__Goal of the exercise__. Please copy out the records word for word, starting with the line that contains "The height and width of the screenshot is (600, 1280)." and continuing to the end of the records. Leave the pictures out of your copy.

__Given information__.
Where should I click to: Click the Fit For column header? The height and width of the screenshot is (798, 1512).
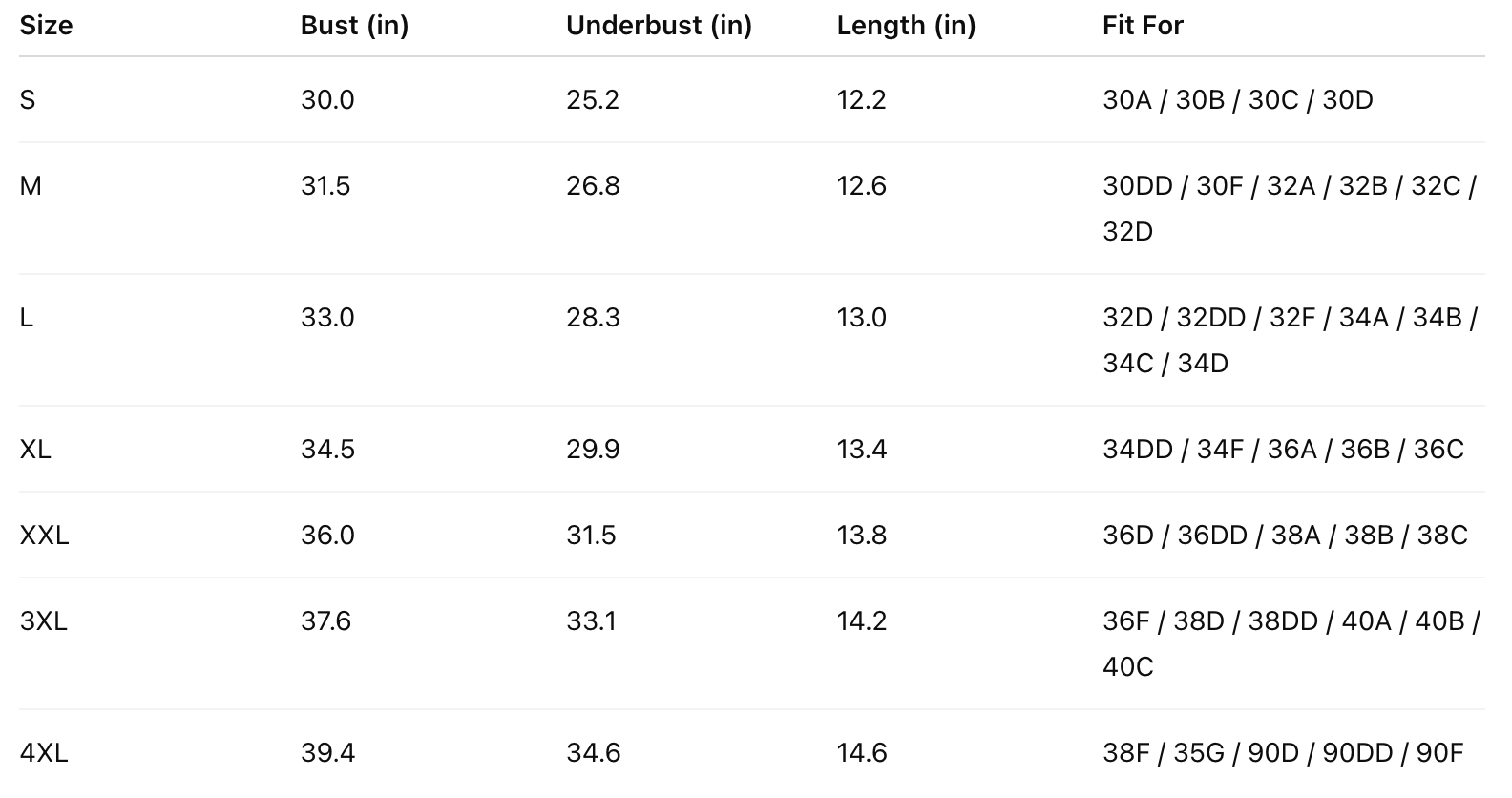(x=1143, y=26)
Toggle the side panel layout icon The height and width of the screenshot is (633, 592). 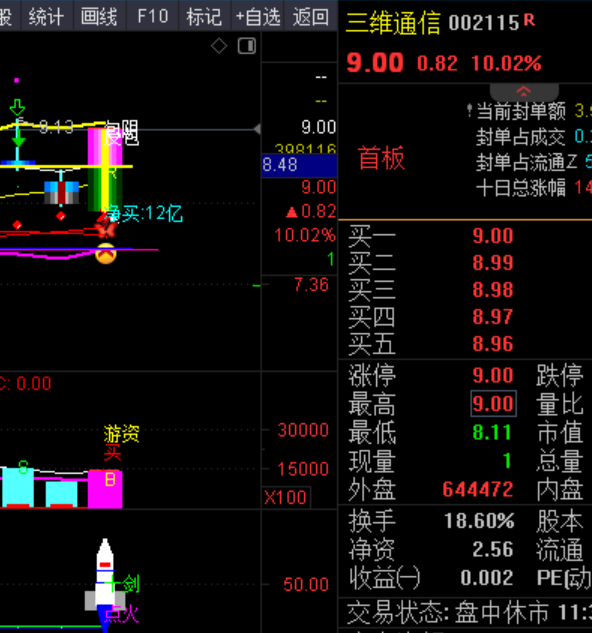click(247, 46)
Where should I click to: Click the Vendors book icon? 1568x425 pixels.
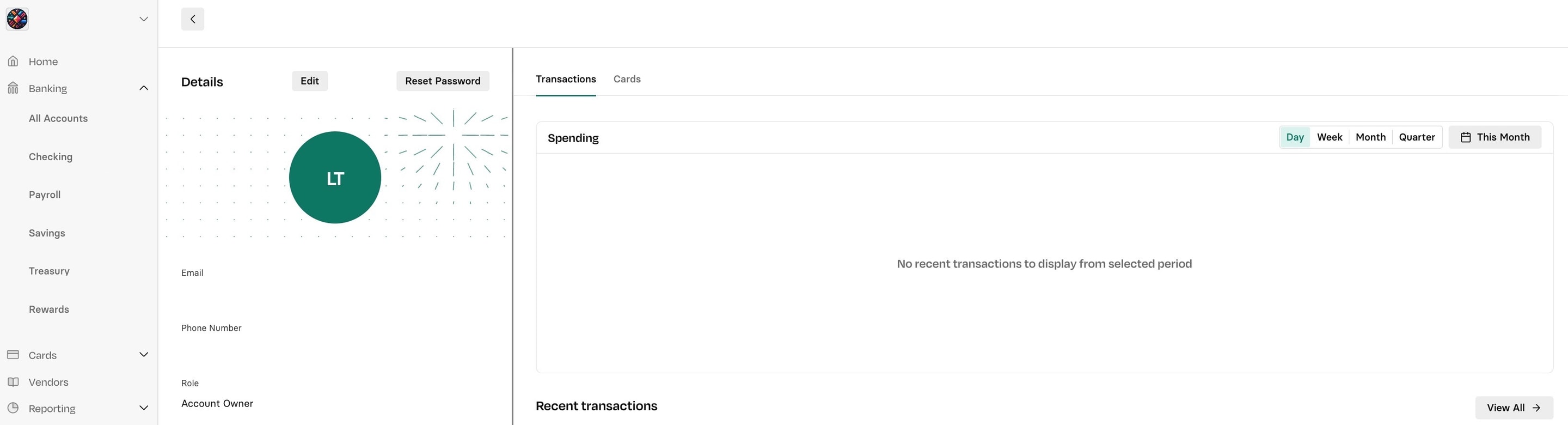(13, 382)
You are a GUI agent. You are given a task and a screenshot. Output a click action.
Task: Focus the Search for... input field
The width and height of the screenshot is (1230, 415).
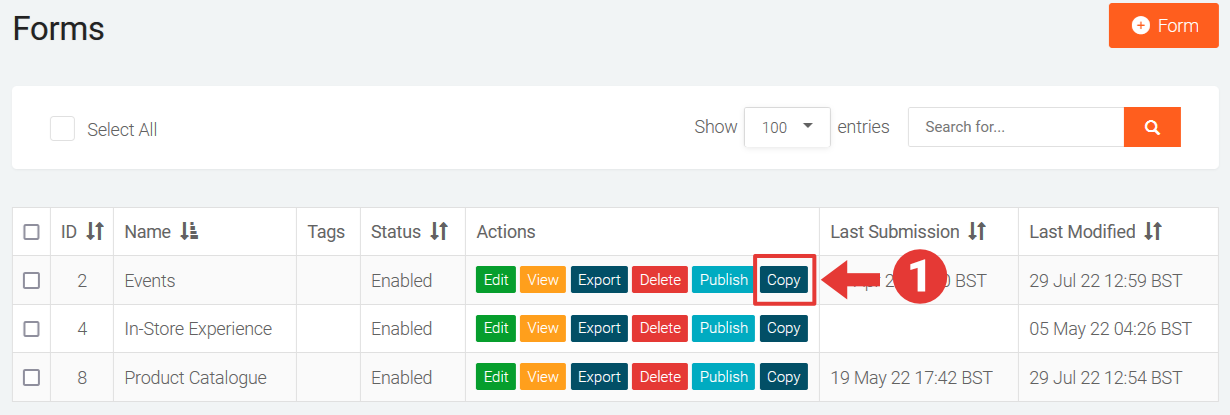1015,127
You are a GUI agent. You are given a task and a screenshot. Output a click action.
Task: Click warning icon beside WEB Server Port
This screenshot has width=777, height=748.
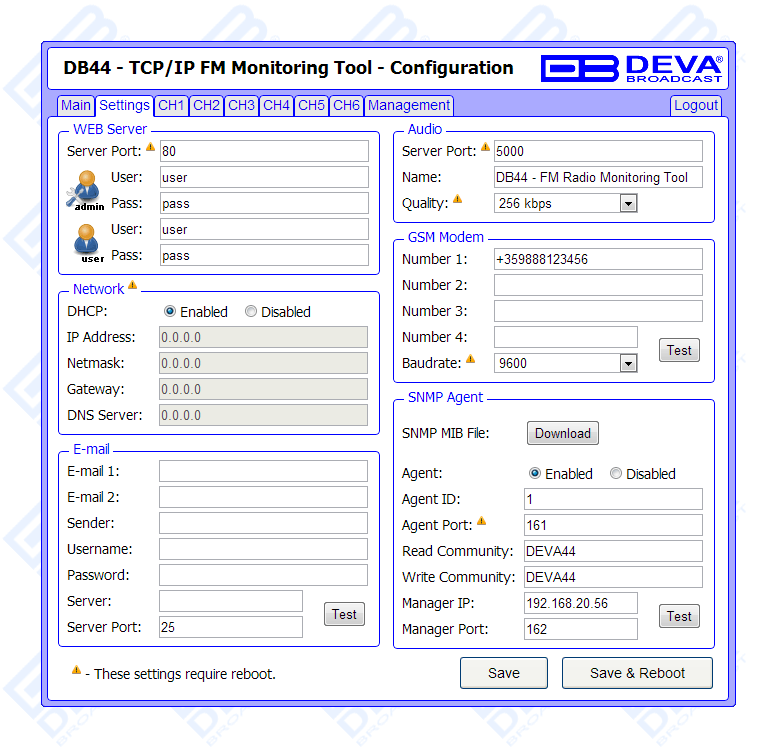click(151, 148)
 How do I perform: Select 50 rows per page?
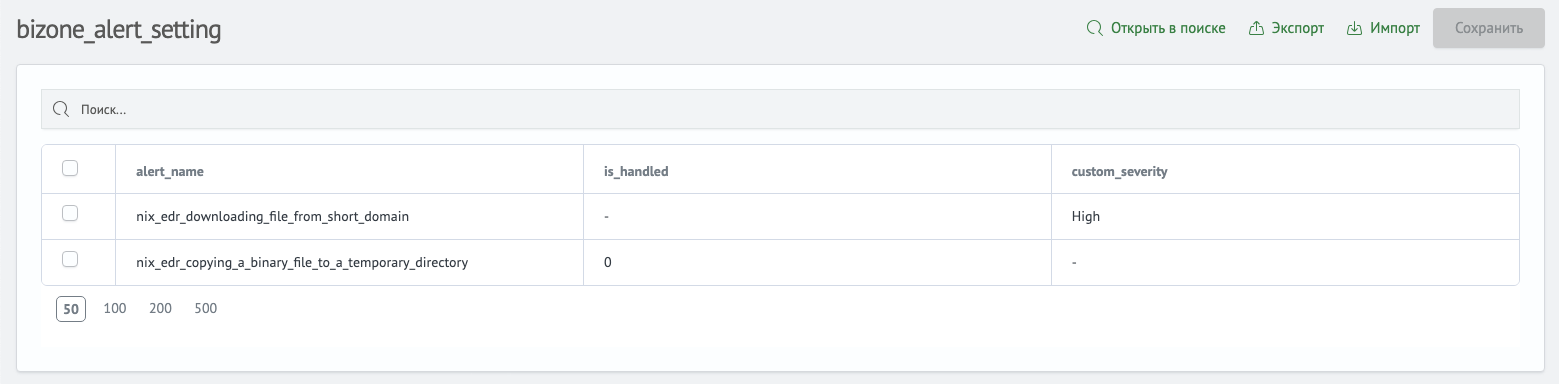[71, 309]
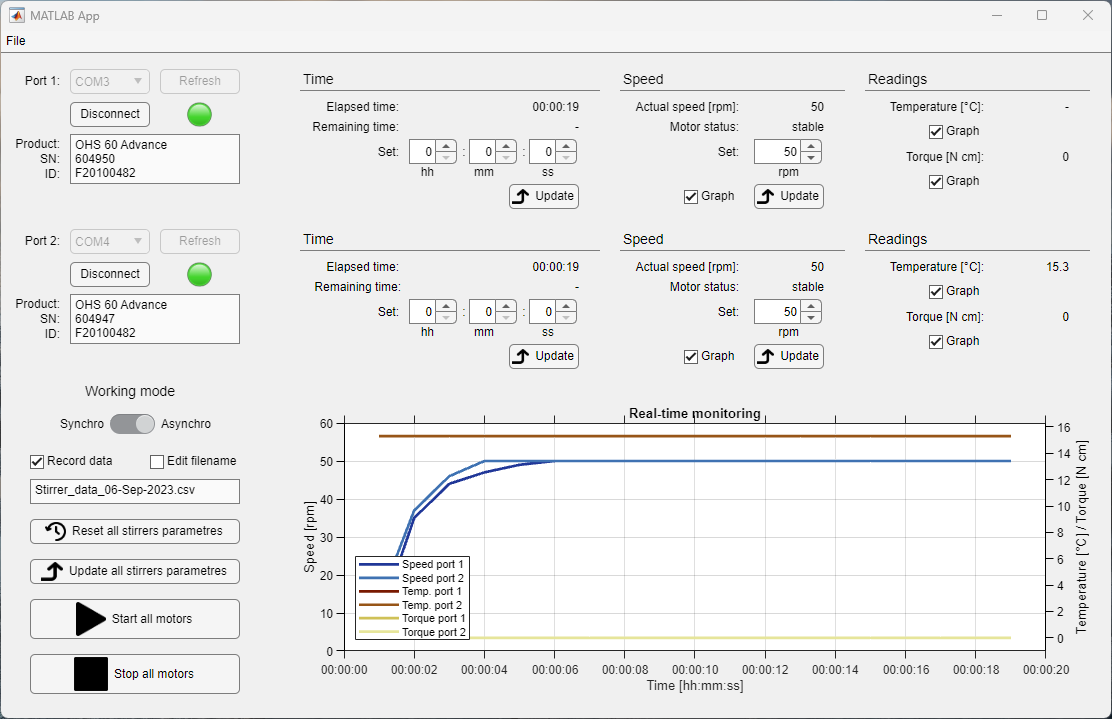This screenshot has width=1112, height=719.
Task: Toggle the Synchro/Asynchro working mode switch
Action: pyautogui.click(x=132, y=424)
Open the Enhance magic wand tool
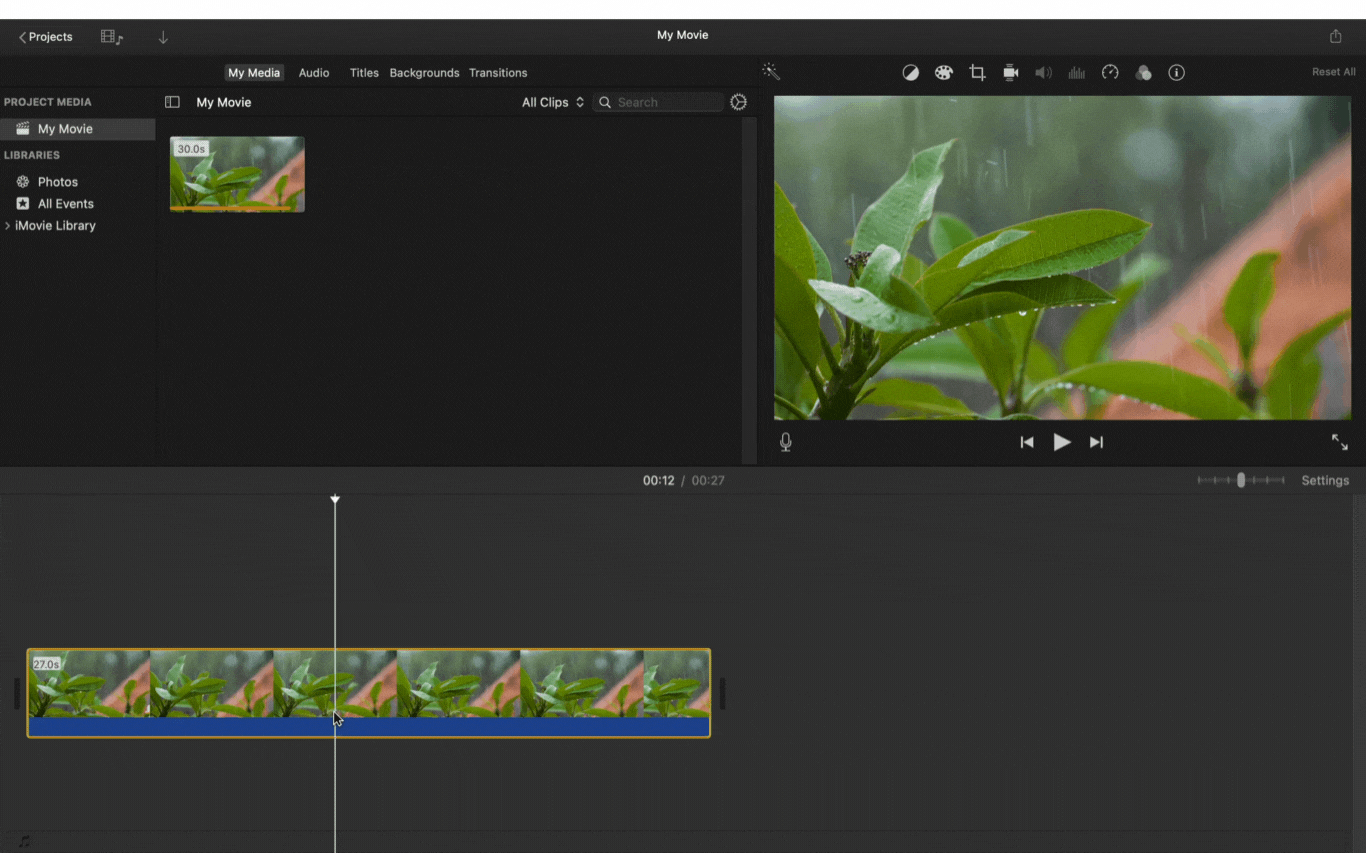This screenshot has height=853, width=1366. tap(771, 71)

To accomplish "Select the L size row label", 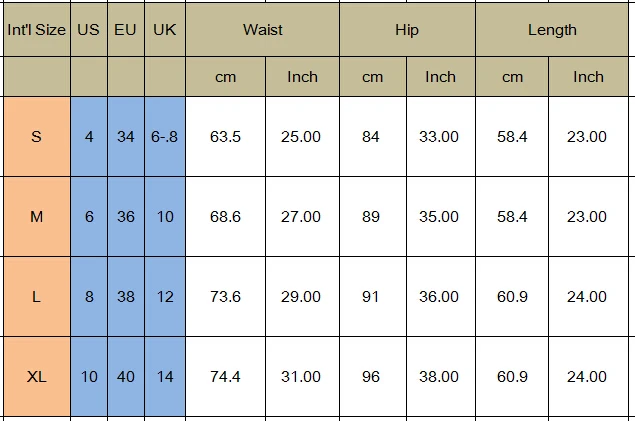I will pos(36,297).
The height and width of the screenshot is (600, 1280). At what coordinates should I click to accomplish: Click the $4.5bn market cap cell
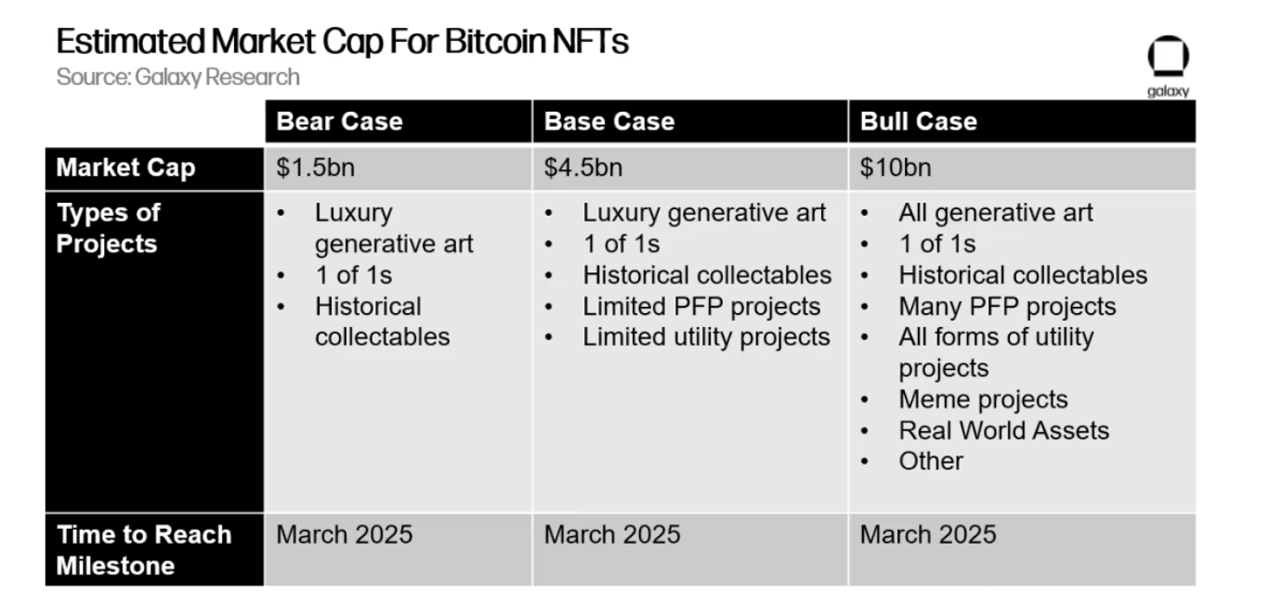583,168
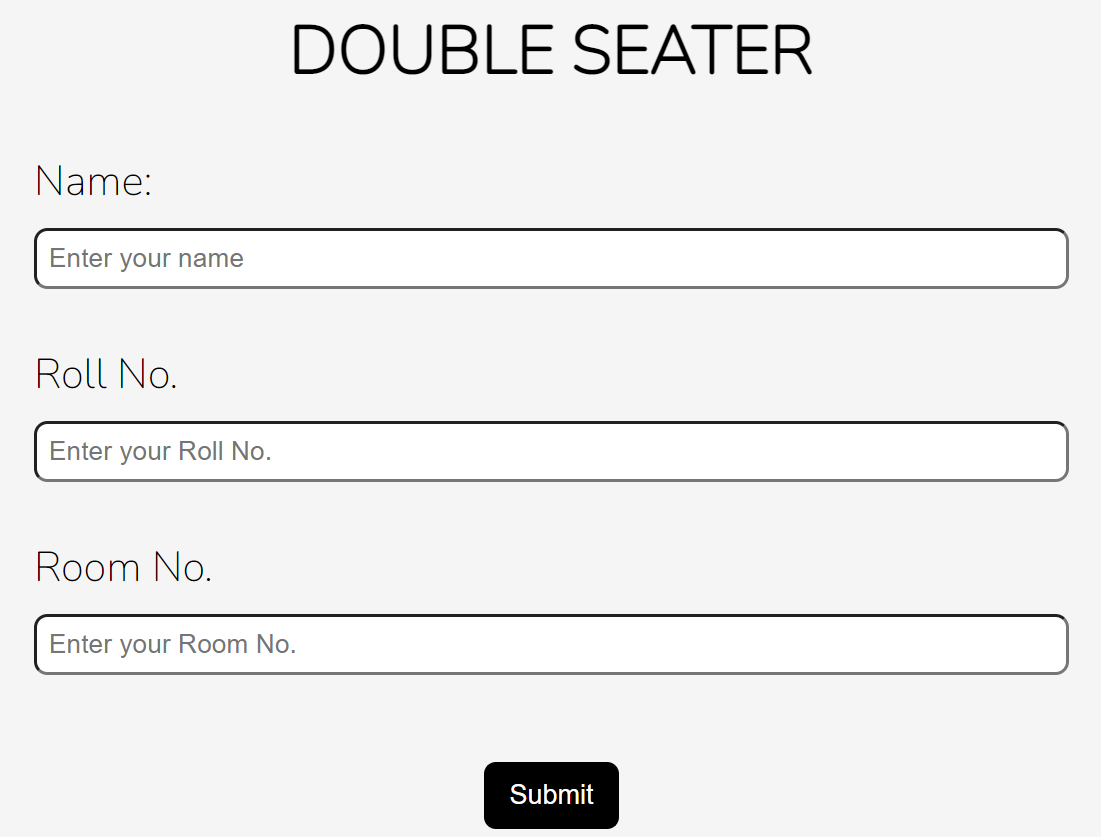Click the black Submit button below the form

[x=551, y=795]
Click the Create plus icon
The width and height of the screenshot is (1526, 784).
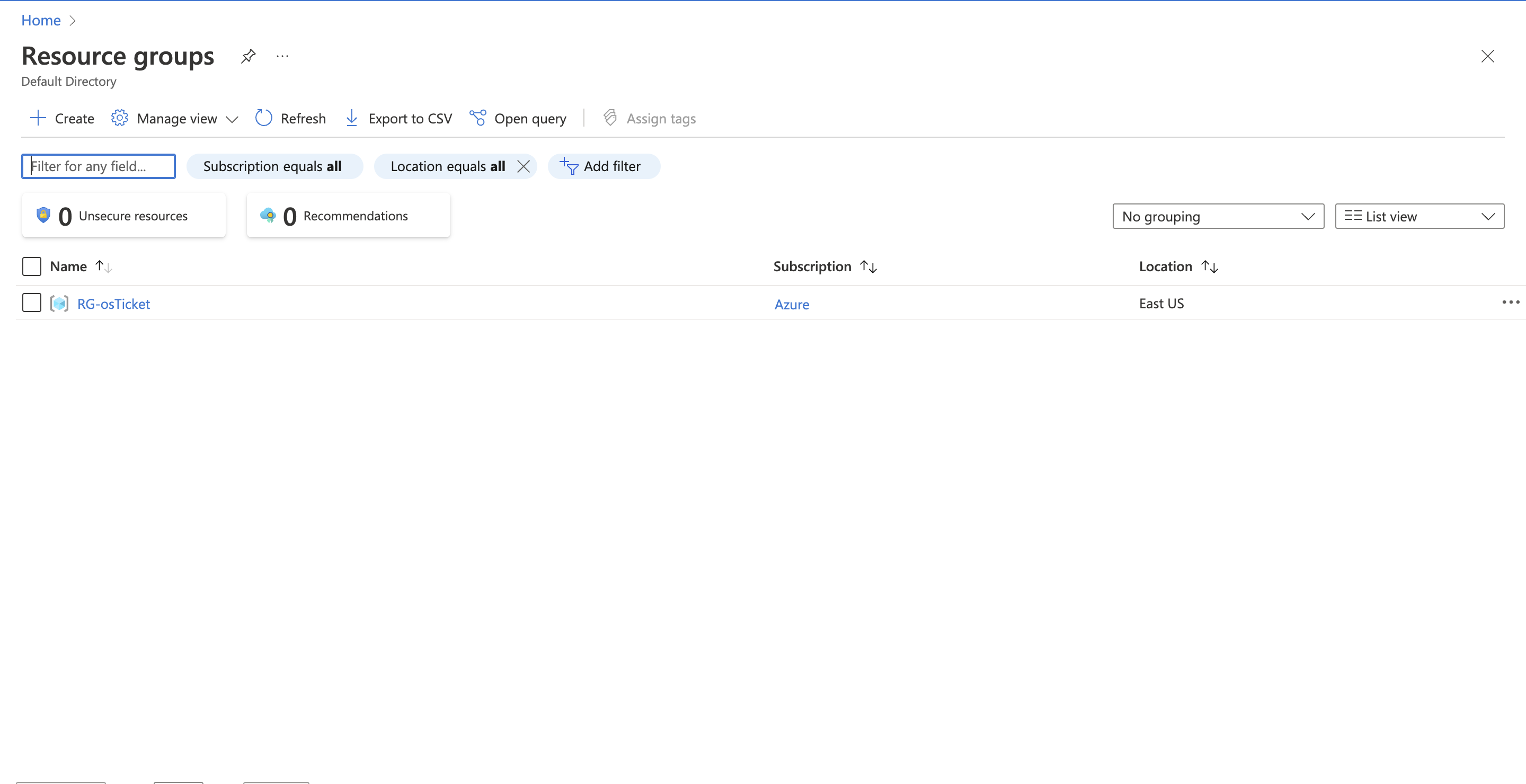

__Response below__.
The height and width of the screenshot is (600, 1280). At what coordinates should I click to accomplish: Click the $4.5bn market cap cell
583,168
Click the black Submit button below the form

[x=551, y=795]
Click the Create plus icon
The width and height of the screenshot is (1526, 784).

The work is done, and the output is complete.